Both expert’s utilized a stabilized percentage of the effective gross income to arrive at the proposed management expense. Plaintiff used 5% to arrive at $28,594 and defendant allowed 4.5% or $27,225 which he testified was toward the high end of a normally accepted 3% to 5% range. Defendant admitted that because of the increased collection problems (the actual vacancy and collection loss is a high 17%), this property would be more difficult to manage than the average apartment complex. For this reason I accept plaintiff’s management expense of 5%.
*469The experts were extremely close in their allocation for repairs and maintenance. Plaintiff’s figure is a stabilized 7V2 of effective gross income whereas defendant relied upon the project’s actual expenditures. Considering that the actual repairs and maintenance expenses incurred admittedly included deferred maintenance, this item should not exceed the actual amount expended, therefore, defendant’s figure of $41,227 will be used.

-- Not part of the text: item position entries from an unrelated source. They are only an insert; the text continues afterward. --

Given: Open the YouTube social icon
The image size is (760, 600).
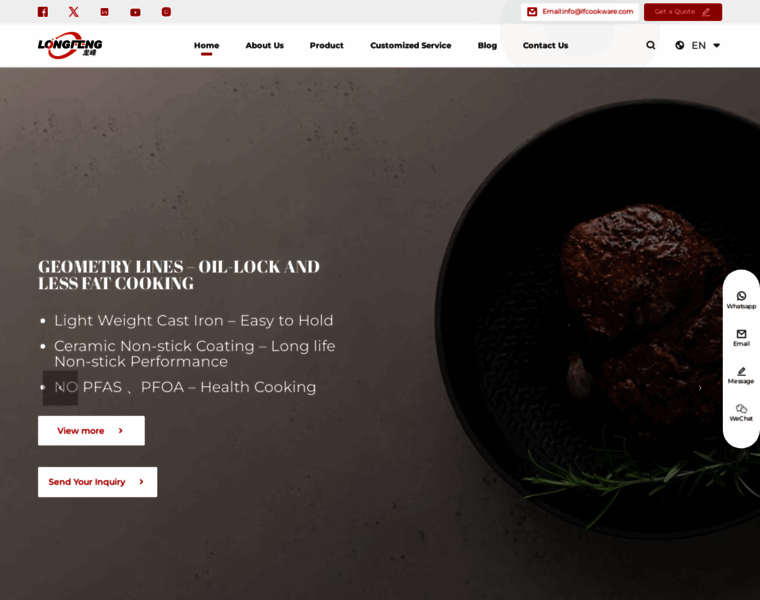Looking at the screenshot, I should click(x=135, y=12).
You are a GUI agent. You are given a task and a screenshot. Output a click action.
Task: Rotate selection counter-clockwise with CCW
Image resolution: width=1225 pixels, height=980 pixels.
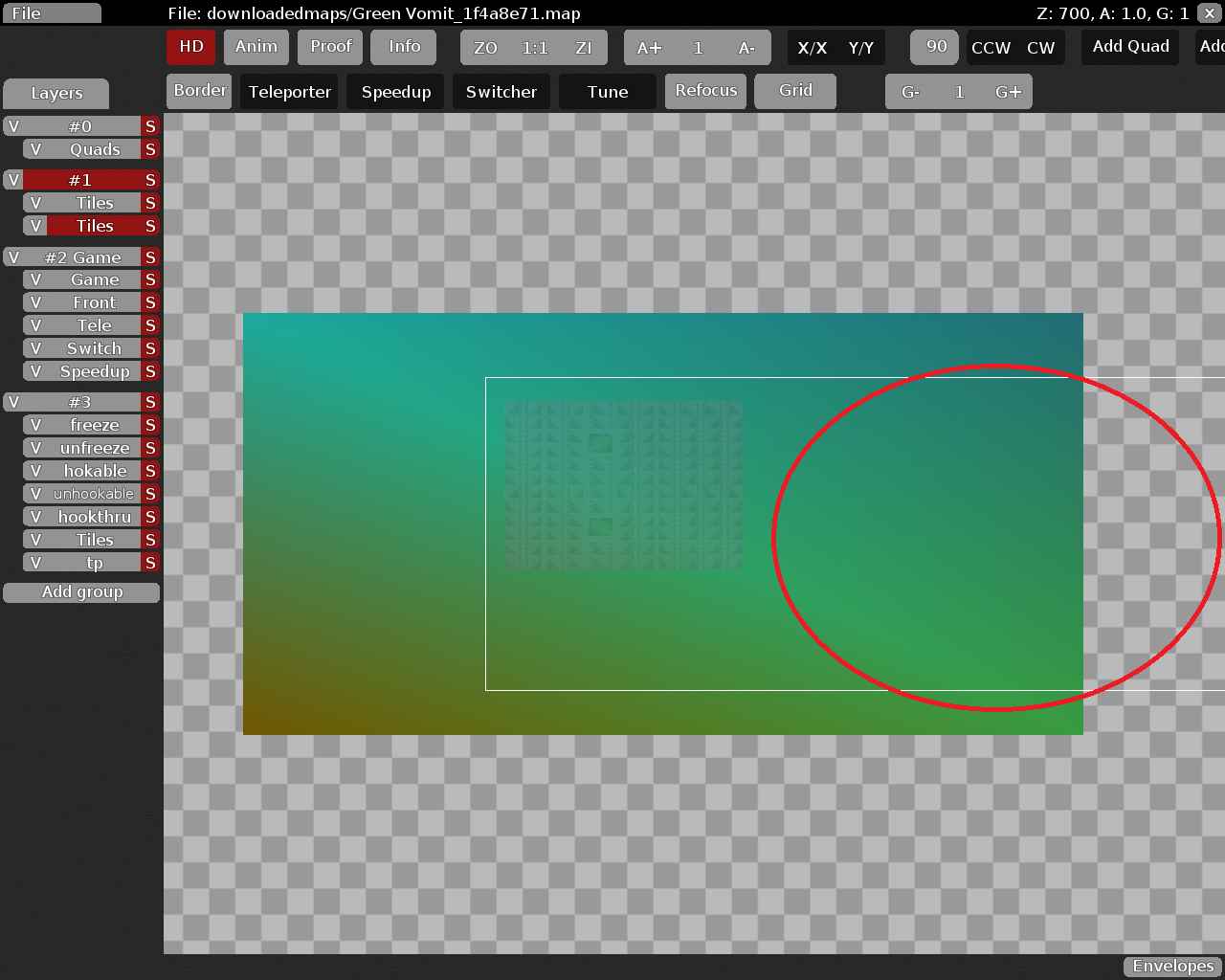(991, 47)
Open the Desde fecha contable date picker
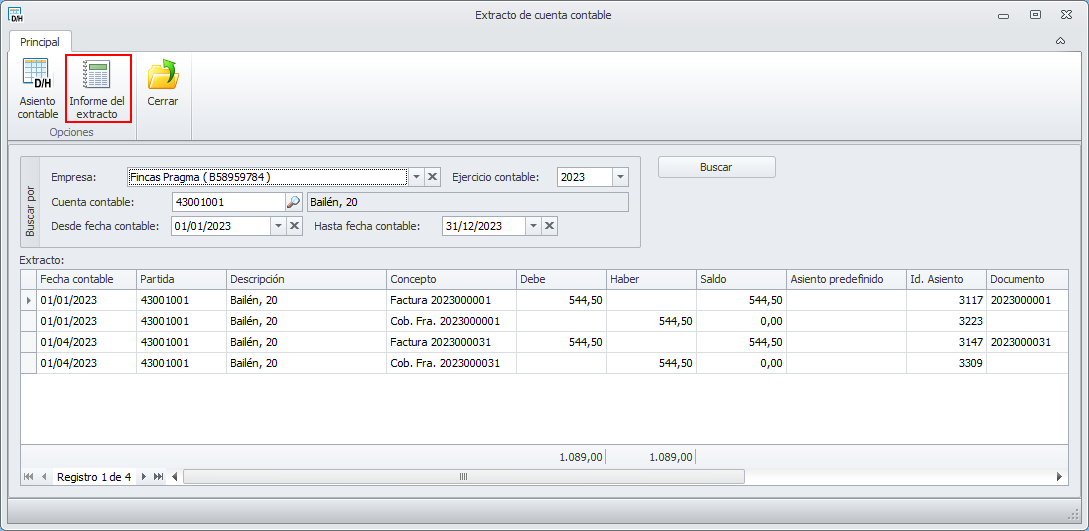Image resolution: width=1089 pixels, height=531 pixels. point(279,226)
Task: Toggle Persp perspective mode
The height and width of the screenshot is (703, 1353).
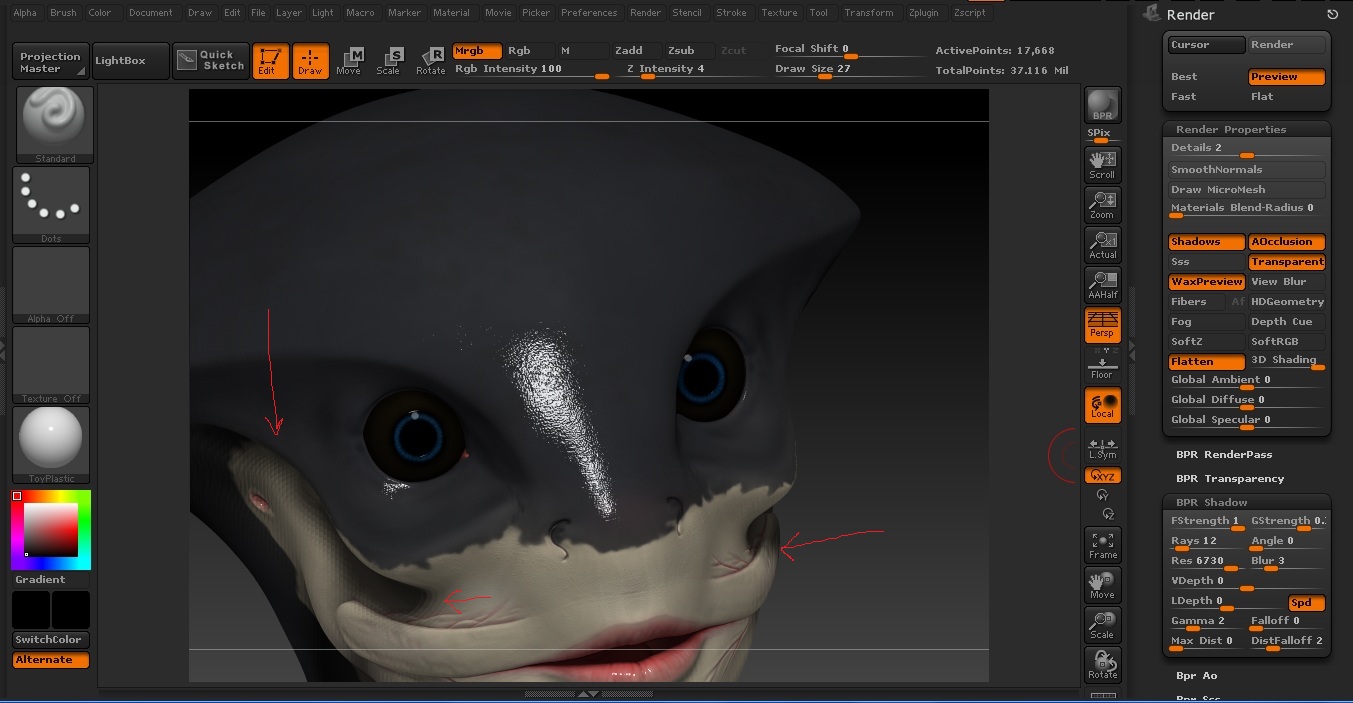Action: 1102,325
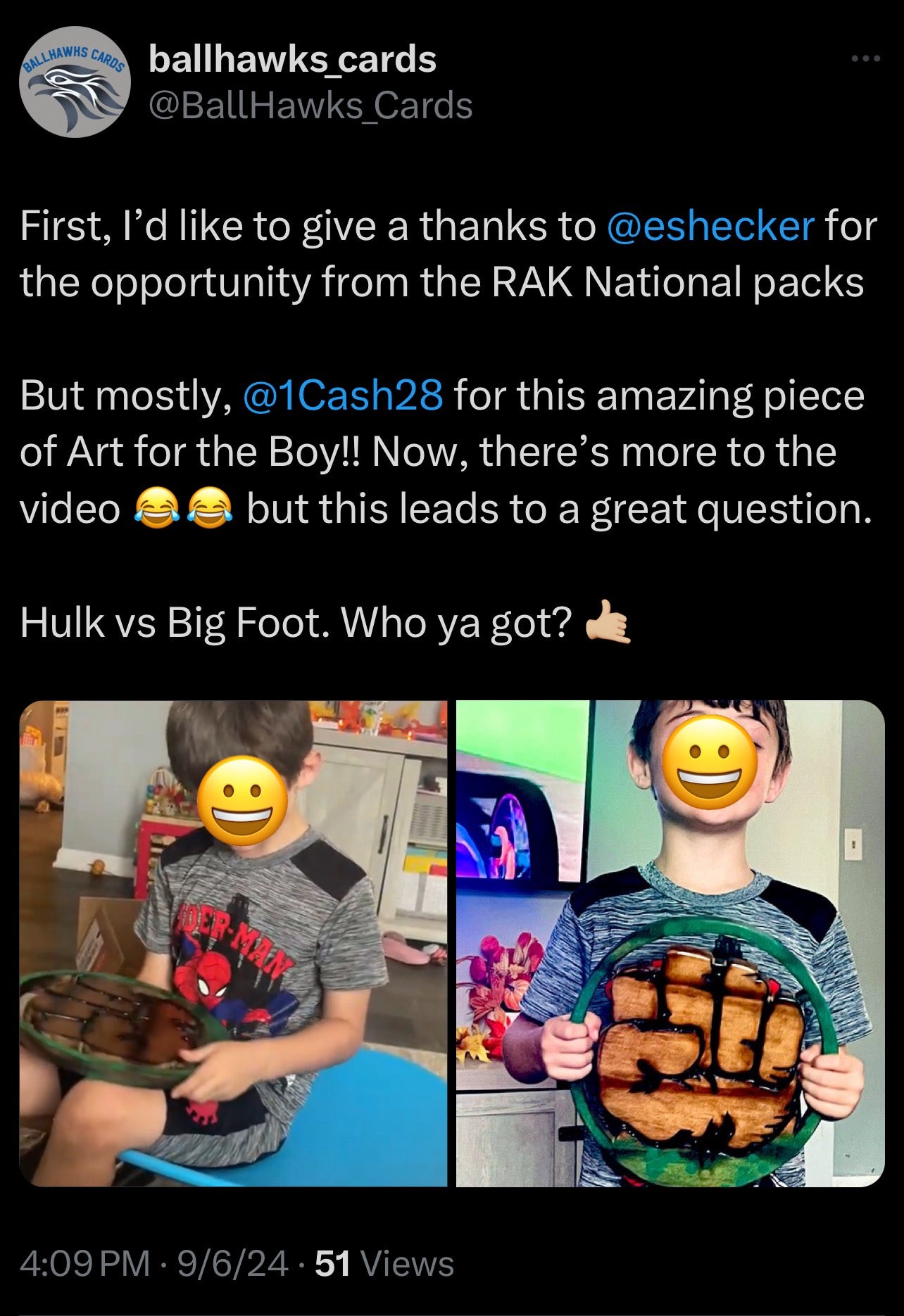Open the three-dot more options menu
This screenshot has width=904, height=1316.
click(866, 58)
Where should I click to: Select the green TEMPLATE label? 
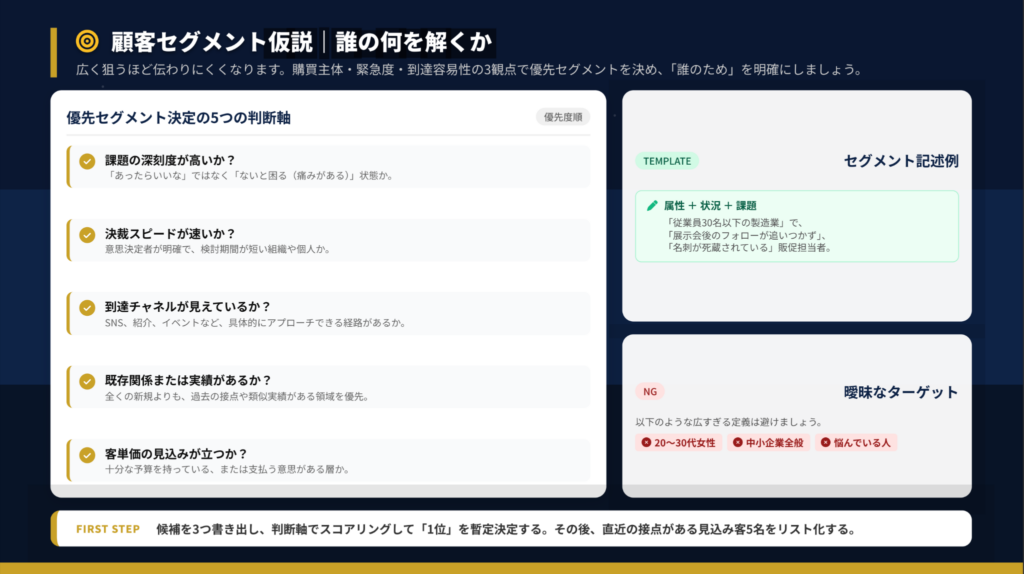click(666, 161)
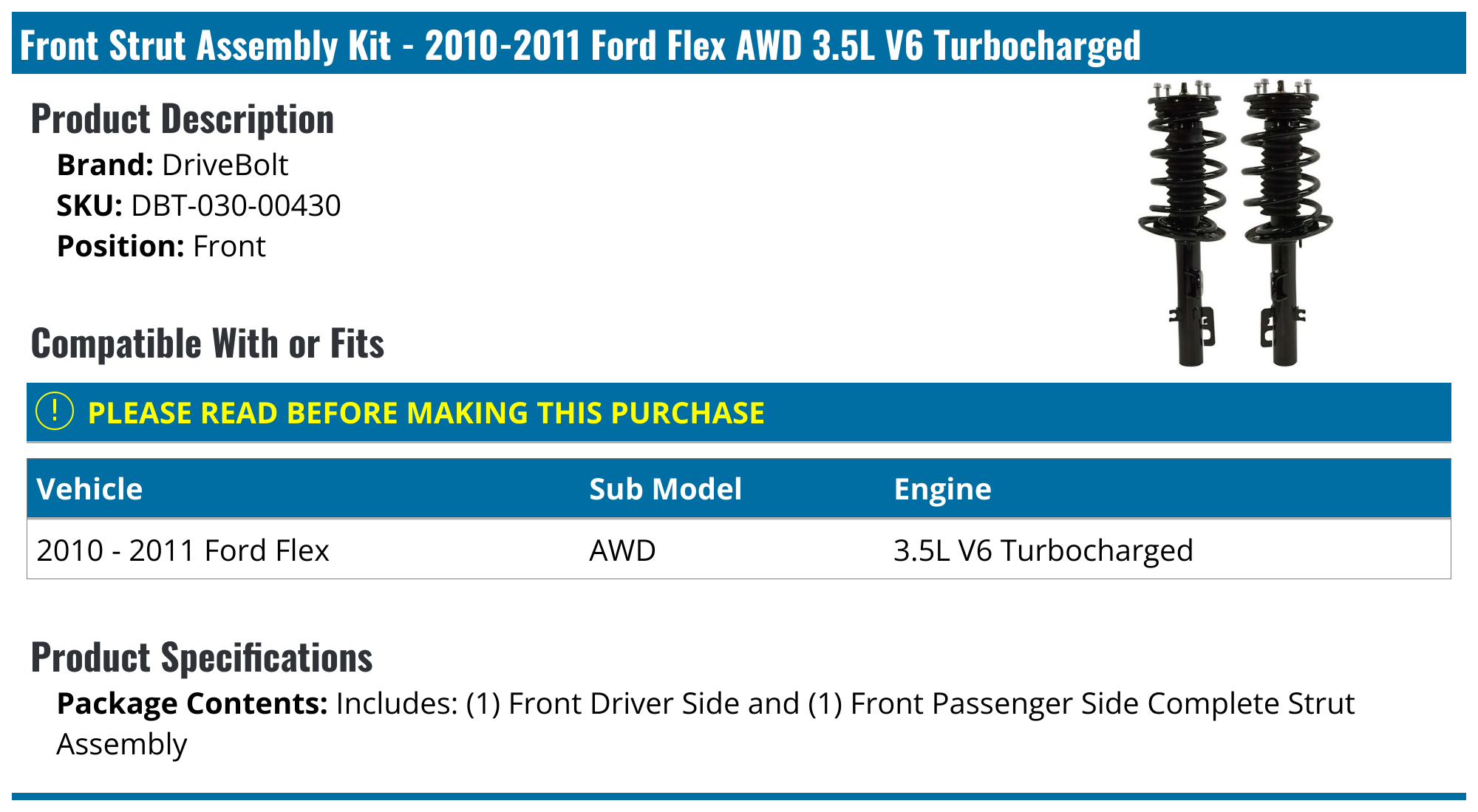Screen dimensions: 1478x812
Task: Click the DriveBolt brand name
Action: coord(225,165)
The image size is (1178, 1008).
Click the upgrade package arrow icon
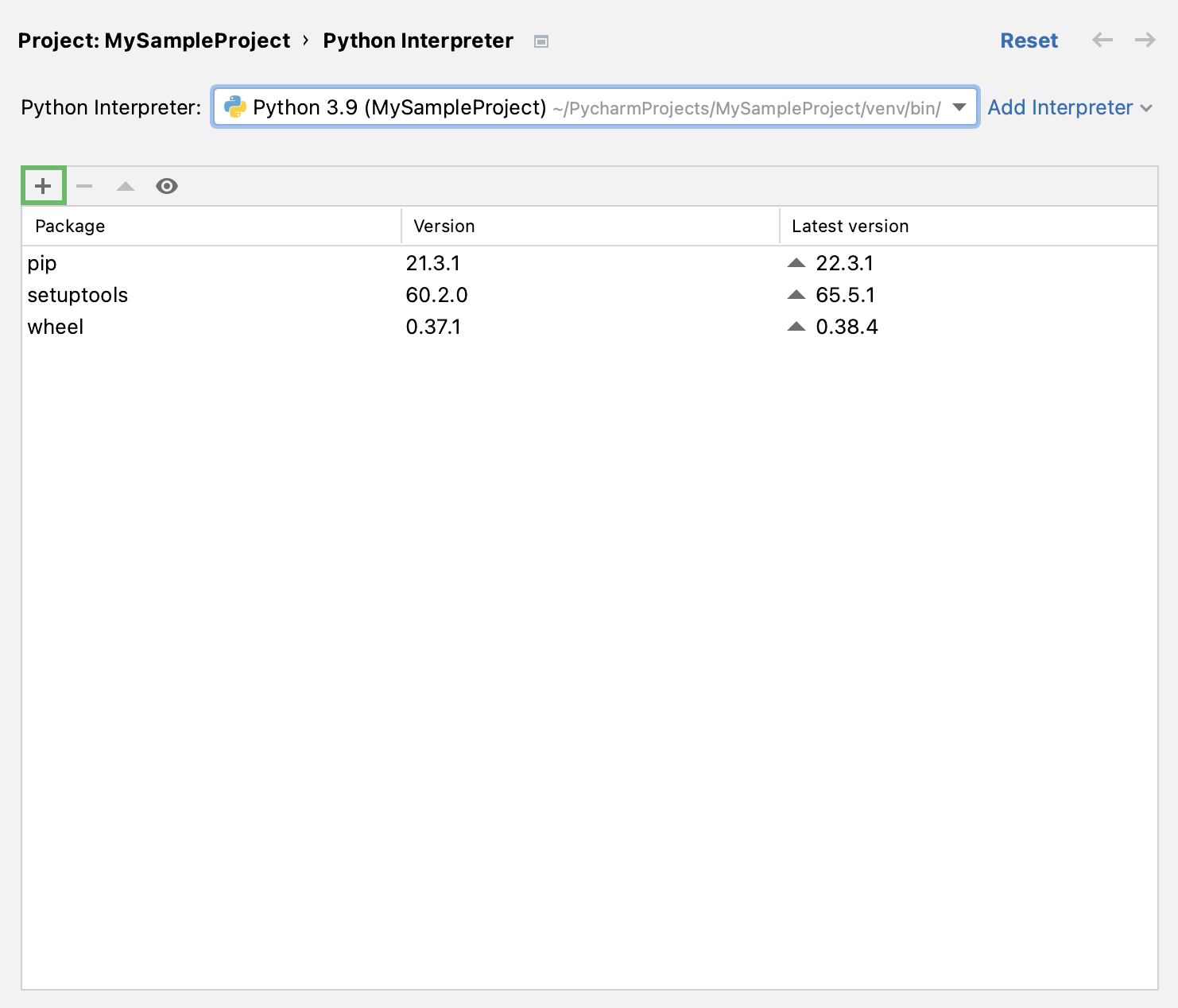point(126,185)
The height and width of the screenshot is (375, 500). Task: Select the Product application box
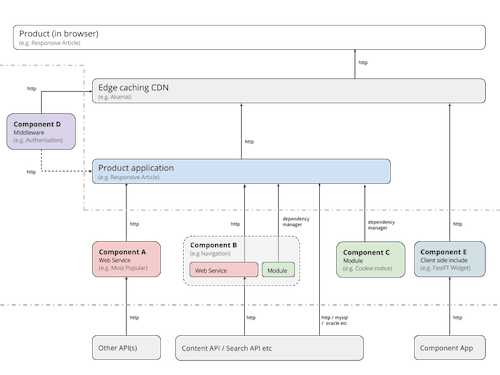[241, 171]
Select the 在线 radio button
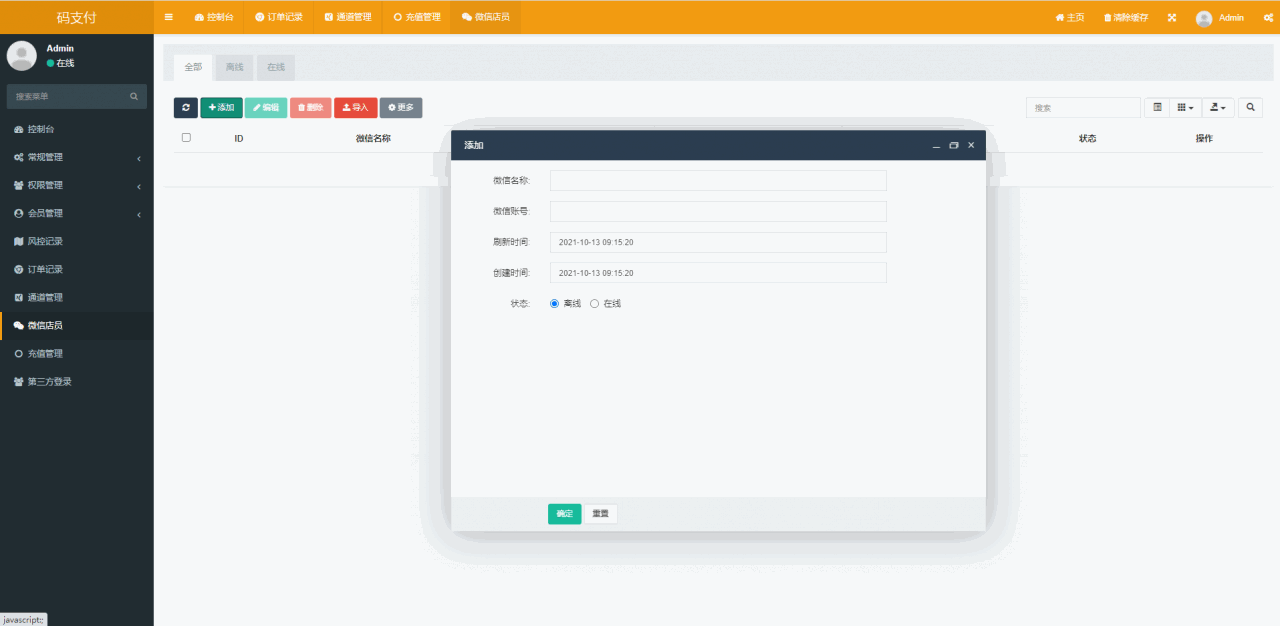Screen dimensions: 1280x626 click(595, 303)
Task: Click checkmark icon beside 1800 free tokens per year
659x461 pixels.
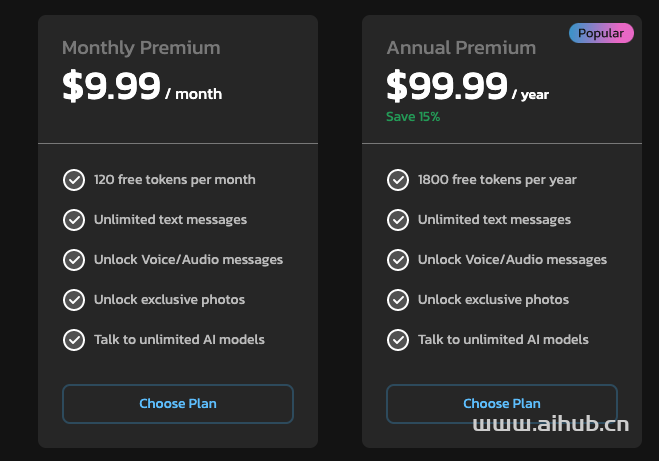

The actual cost for landscaping was $7,290 which plaintiff stabilized at $2500; he allocated the actual expenses of $3,430 to advertising; $2,291 to telephone and $8,124 to professional and miscellaneous fees, for a total of $16,345. For these miscellaneous items defendant allowed a combined expense of $18,150. Since the taxpayer’s estimate is less than the taxing district’s, the lesser amount will be accepted.
Plaintiff projects a rental office expense of $6,300 stating that a one-bedroom apartment is actually used as an office. No separate allocation was given for this item by defendant who claims no allowance should be made for it as an operating expense since it was unnecessary for a 100-unit apartment complex to have a separate rental office in addition to a superintendent’s apartment. I accept defendant’s reasoning, therefore, this extra expense item will be denied.
Both experts derived capitalization rates by band-of-investment calculations with plaintiff arriving at an overall rate of 12.99% and defendant at 12.1%, the difference being defendant’s use of a 1.495% adjustment for appreciation. This adjustment was based on a projected ten-year term appreciation of 2.5%. I accept defendant’s reasoning to be more persuasive, therefore, an overall capitalization rate of 12.1% will be utilized.
In summary the above findings result in the following calculations:
Total Effective Gross Income $571,880
Less Total Expenses
Utilities $106,858
Insurance Premiums 10,358
*470Cartage $10,987
Snow Removal 5,088
Payroll & Payroll Taxes 25,925
Management 28,594
Repairs & Maintenance 41,227
Landscaping, Advertising, Telephone, Professional and Miscellaneous Fees 16,345
Total Expenses $245,382
Net Operating Income $326,498
Capitalized at 12.1% True Value = $2,698,330
The ratio of the assessment to the property’s true value exceeds the upper limit of the taxing district’s chapter 123 ratio, therefore, the assessment will be revised by applying the district’s average ratio of 65.49% which results in an assessment of $1,767,136. N.J.S.A. 54:51A-6(a).
It is directed that judgment for the tax year 1990 be entered as follows:
Land $ 245,000
Improvements 1,522,136
Total $1,767,136
The $13,000 discrepancy between the alleged contract price and the total of these items was not clarified.